L'intérêt de Freud se centra sur les deux crânes en répétant qu'ils exprimaient un désir de mort. Jung, devant le souvenir de l'évanouissement antérieur du maître viennois et son insistance sur les désirs de mort lui mentit, en étant pleinement conscient que sa façon de faire n'était pas irréprochable et il le mentionna à sa femme et à sa belle-sœur.

Un autre facteur très important dans la détérioration des relations entre Freud et Jung furent les rivalités qui se développèrent dès le début entre le groupe « suisse » et le groupe « viennois ».

« L'admiration qu'éprouva Jung pour la personnalité de Freud avec sa pénétrante intelligence, était loin de s'étendre au groupe de ses disciples. Il considérait ceux-là comme un mélange d'artistes décadents et de médiocrités et il plaignait Freud de le voir entouré par de tels personnages. Peut-être étaient-ils, dans leur comportement, différents de la classe professionnelle à laquelle Jung était accoutumé en Suisse. Que cela soit fondé ou non – ajoute Jones –, il ne put éviter d'être soupçonné d'un certain préjugé racial. Il est vrai que l'antipathie entre lui et les Viennois fut réciproque et elle augmenta avec le temps. C'est un problème qui devait beaucoup affliger Freud16. »

L'accroissement des professionnels intéressés dans l'œuvre de Freud donna l'opportunité d'organiser une réunion informelle, entre tous, à caractère international. Elle eut lieu, le samedi 26 avril 1908, à Salzbourg et elle dura un seul jour. Elle est connue comme étant le premier « Congrès international de psychanalyse ».

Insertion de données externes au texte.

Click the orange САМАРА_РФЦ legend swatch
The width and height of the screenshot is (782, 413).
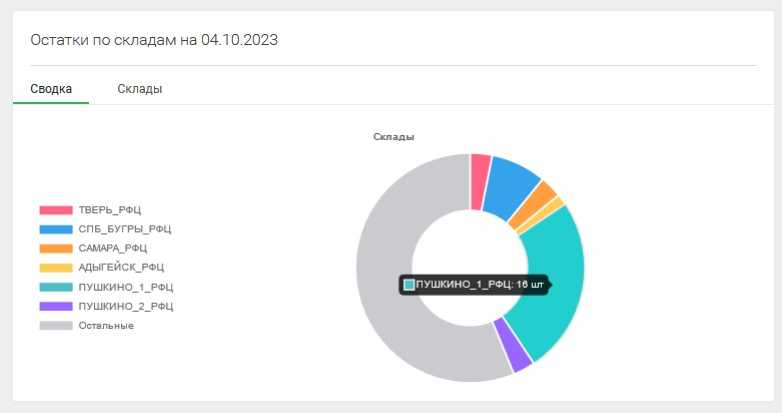click(x=56, y=248)
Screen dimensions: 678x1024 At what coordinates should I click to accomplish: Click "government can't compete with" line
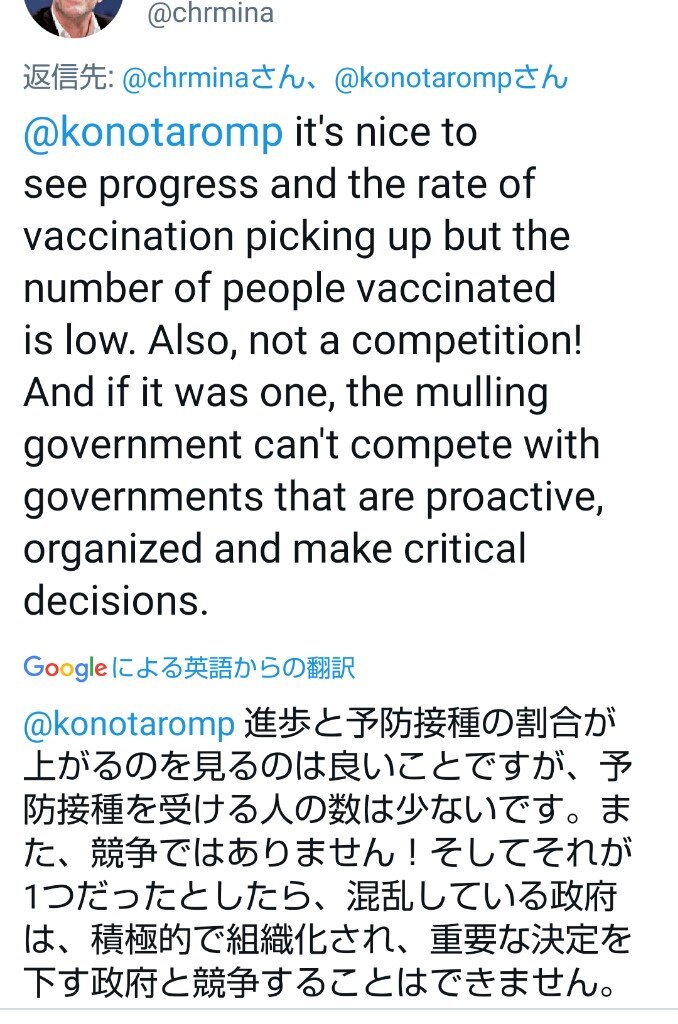coord(310,444)
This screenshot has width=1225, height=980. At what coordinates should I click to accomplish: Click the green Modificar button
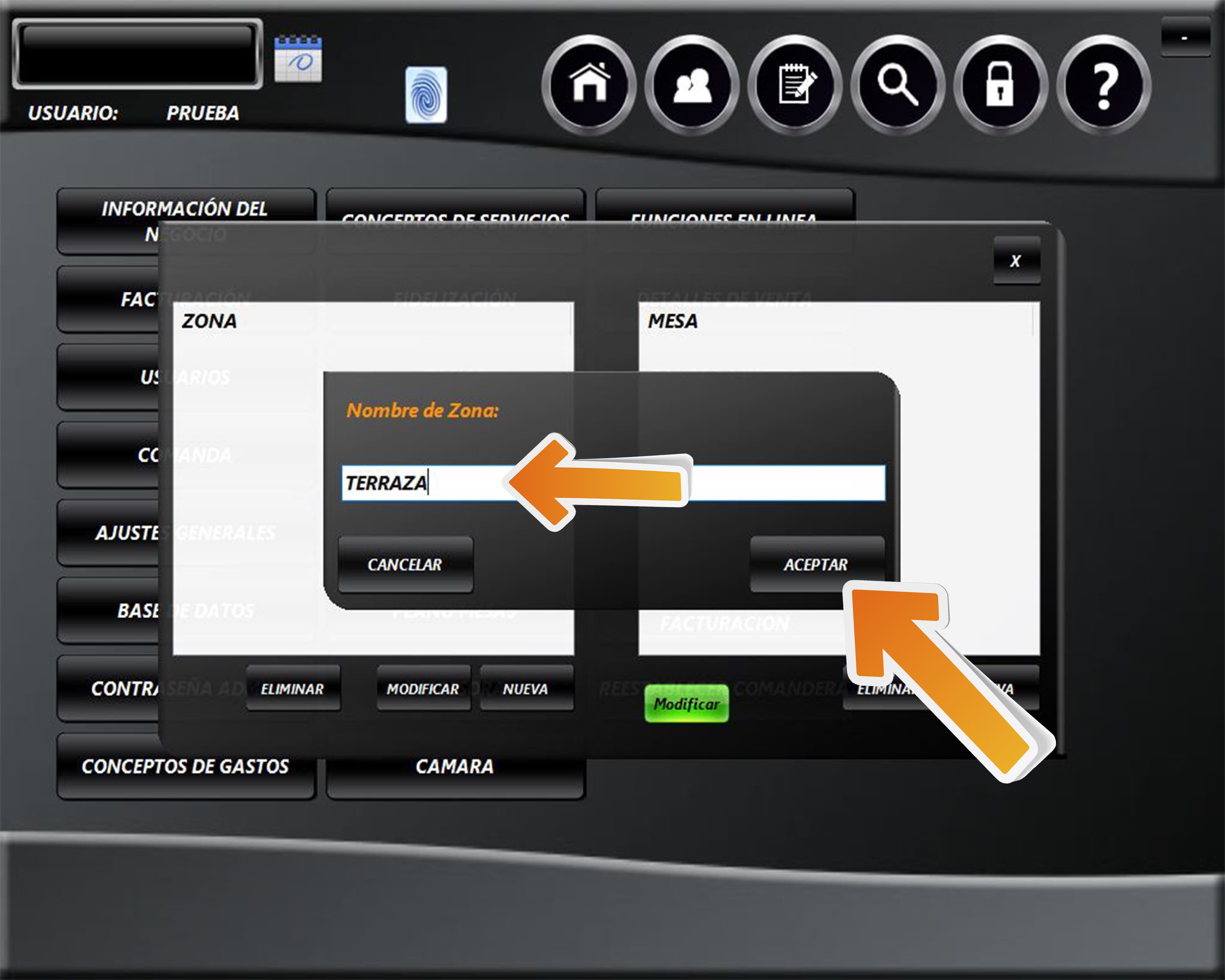pos(686,704)

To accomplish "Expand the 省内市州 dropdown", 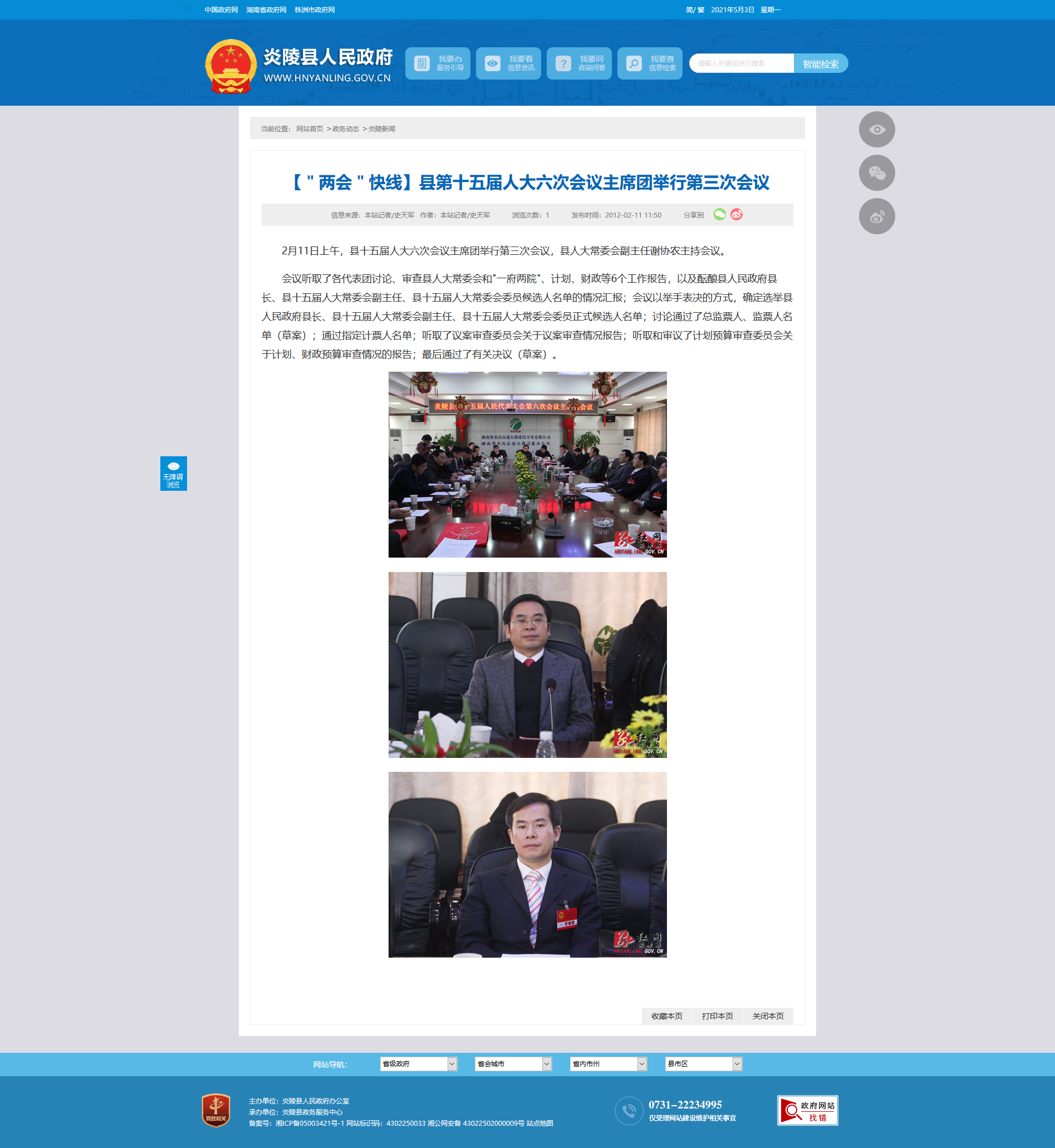I will coord(608,1063).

Pendant ce congrès, il fut décidé de publier une revue de psychanalyse. Ce fait provoqua un grand enthousiasme de la part de Freud, ce qui le rendait plus indépendant et lui permettait de répondre à ses contradicteurs. Les directeurs de la revue furent : Bleuler et Freud, mais elle resta à la charge de Jung. Cela provoqua un large dépit chez les « Viennois ». Ils se sentirent offensés et mis à l'écart, parce qu'ils n'étaient pas pris en compte dans cette nouvelle revue et, spécialement, jamais consultés17.

Durant le déroulement de ce « premier congrès » se produisit un choc d'une certaine violence entre Jung et Abraham, concernant l'étiologie de la schizophrénie. Freud dut intervenir en tant que conciliateur. Quelques jours après, il écrivit à Abraham pour lui exprimer sa satisfaction sur ce qui avait été réalisé au Congrès de Salzbourg et lui recommander d'être tolérant :

« Ne pas oublier qu'il vous est réellement plus facile de m'accompagner dans mes idées que dans celles de Jung ; en premier lieu, parce que vous êtes complètement indépendant et, en second lieu, parce que notre affinité raciale vous rend beaucoup plus proche de ma propre conformation intellectuelle, tandis que lui n'étant pas juif, mais fils de pasteur, il s'est rapproché de moi au prix de grandes résistances internes. Je nourris l'espérance que vous prêterez attention à ma demande. »

Dans sa réponse, Abraham exprime :

« Dans mon manuscrit de Salzbourg, il y avait une phrase qui aurait pu être souscrite par Bleuler et Jung, mais, en suivant une impulsion soudaine je l'ai omise au moment de lire le travail. En cette occasion, je me suis trompé, moi-même, au travers d'un prétexte dissimulé – celui de gagner du temps –, mais la véritable raison en était mon animosité à l'encontre de Bleuler et de Jung. Cela se devait au caractère indéfectiblement propitiatoire de ses récentes publications, à la communication de Bleuler à Berlin, où mon nom n'était même pas cité et à diverses choses banales. Le fait que je ne mentionne pas Bleuler et Jung signifiait évidemment : comme vous vous écartez de la théorie sexuelle, je ne vais pas vous citer quand je parle d'elle18. »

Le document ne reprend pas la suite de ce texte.